» What you will do
• a. In the text on blockchain in life insurance claims, how is the claim amount calculated?
• b. The text on blockchain in life insurance claims says the funeral director does not have to contact the hospital for patient records. Explain why, in one to three sentences.
• c. From the text on blockchain in life insurance claims, copy the stretch from "Carriers also can" through "and ensuring auditability." word for word.

» Text block
This information is retrieved and processed by an insurer to check for a possible insured match in the company records. Blockchain would enable rules-based transaction processing to ensure that the data is received by intended recipients only, in this case the insurer. For a successful match, the insurer intimates the beneficiary and requests selection of a funeral home through a customer portal.
The beneficiary selects a funeral home from a customer portal where a list of available funeral homes resides (or, alternately, fills in information on the funeral home to be intimated) and initiates the death registration process. The blockchain network would ensure that this data is simultaneously available to the insurer and the funeral home in a secure manner, thereby ensuring the seamless flow of the information.
The funeral home receives the request from the beneficiary and initiates the death registration process. The funeral director logs on to a portal, which is integrated with the blockchain network. Rules are built into the blockchain network to ensure that the details are already available on the death registration form that must be filled out by the funeral director. These details are retrieved from the data that the hospital has entered onto the blockchain network. This ensures that the funeral director does not have to contact the hospital for patient records, thereby reducing turnaround time.
The death registration form is shared via the network to the state health department. This form is further processed to generate the death certificate along with the burial permit. The documents are shared via the network to the insurer, funeral home and the beneficiary. The blockchain network ensures that the death certificate reaches the required participants simultaneously in a secure manner, thereby avoiding multiple exchanges of the document. This significantly reduces turnaround time, without compromising data security.
The insurer receives this information and then processes the death claim and disburses the claim amount to the beneficiary. The claim amount is calculated via an automatically executing smart contract on the blockchain network. When the claim amount is determined, the required amount is disbursed to the beneficiary.
On receiving the claim amount, the beneficiary acknowledges receipt, thereby concluding the process.
As a result, life insurers can:
Reduce turnaround time.
Minimize hassles to beneficiary.
Eliminate fraudulent claims.
Carriers also can adopt and creatively leverage blockchain for automating reinsurance claims, processing subrogation claims payments and ensuring auditability.
To prep for blockchain, we suggest insurers consider the following:
Start by evaluating how blockchain will align with your IT strategy.
Create a plan for developing capabilities and understanding blockchain’s applications across various lines of businesses.
Take the lead in driving adoption of blockchain-based solutions across various business stakeholders to help create a more secure and streamlined ecosystem capable of accommodating oncoming disruptive future business models.

» Dataset entries

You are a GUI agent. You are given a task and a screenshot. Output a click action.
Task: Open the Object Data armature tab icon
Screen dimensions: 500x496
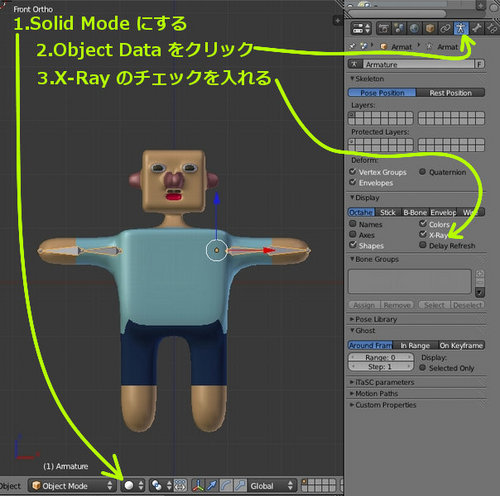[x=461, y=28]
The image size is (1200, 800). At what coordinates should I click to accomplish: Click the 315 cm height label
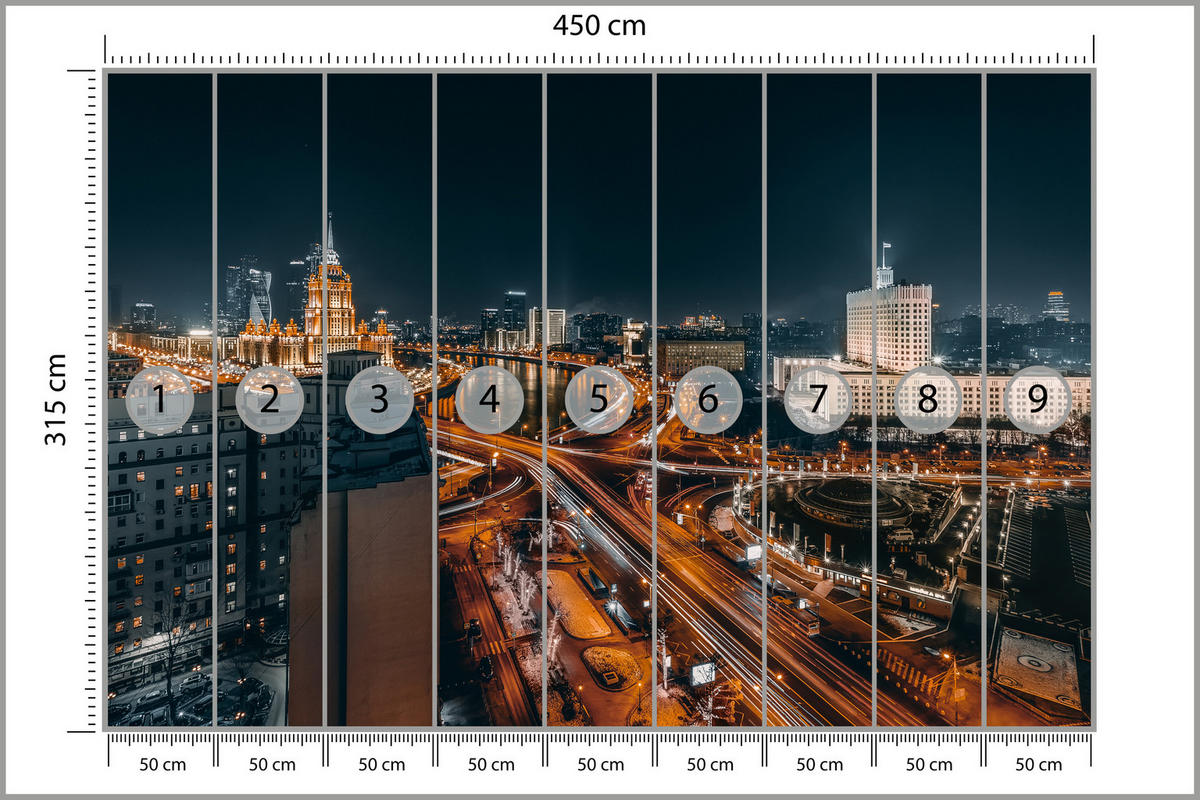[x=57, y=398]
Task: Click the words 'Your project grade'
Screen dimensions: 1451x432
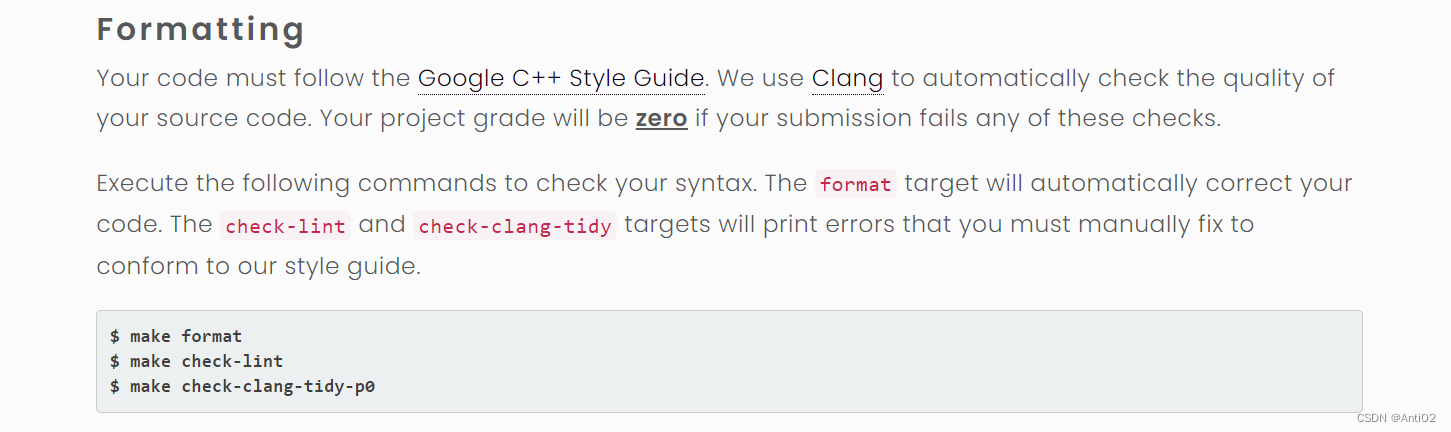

...

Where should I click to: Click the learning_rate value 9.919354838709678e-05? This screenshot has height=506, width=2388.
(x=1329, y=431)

» Results
• a. It is calculated by an automatically executing smart contract on the blockchain network.

• b. Rules built into the blockchain network fill the death registration form with details the hospital has already entered onto the network. Because of this, the funeral director does not have to contact the hospital for patient records, which cuts turnaround time.

• c.
Carriers also can adopt and creatively leverage blockchain for automating reinsurance claims, processing subrogation claims payments and ensuring auditability.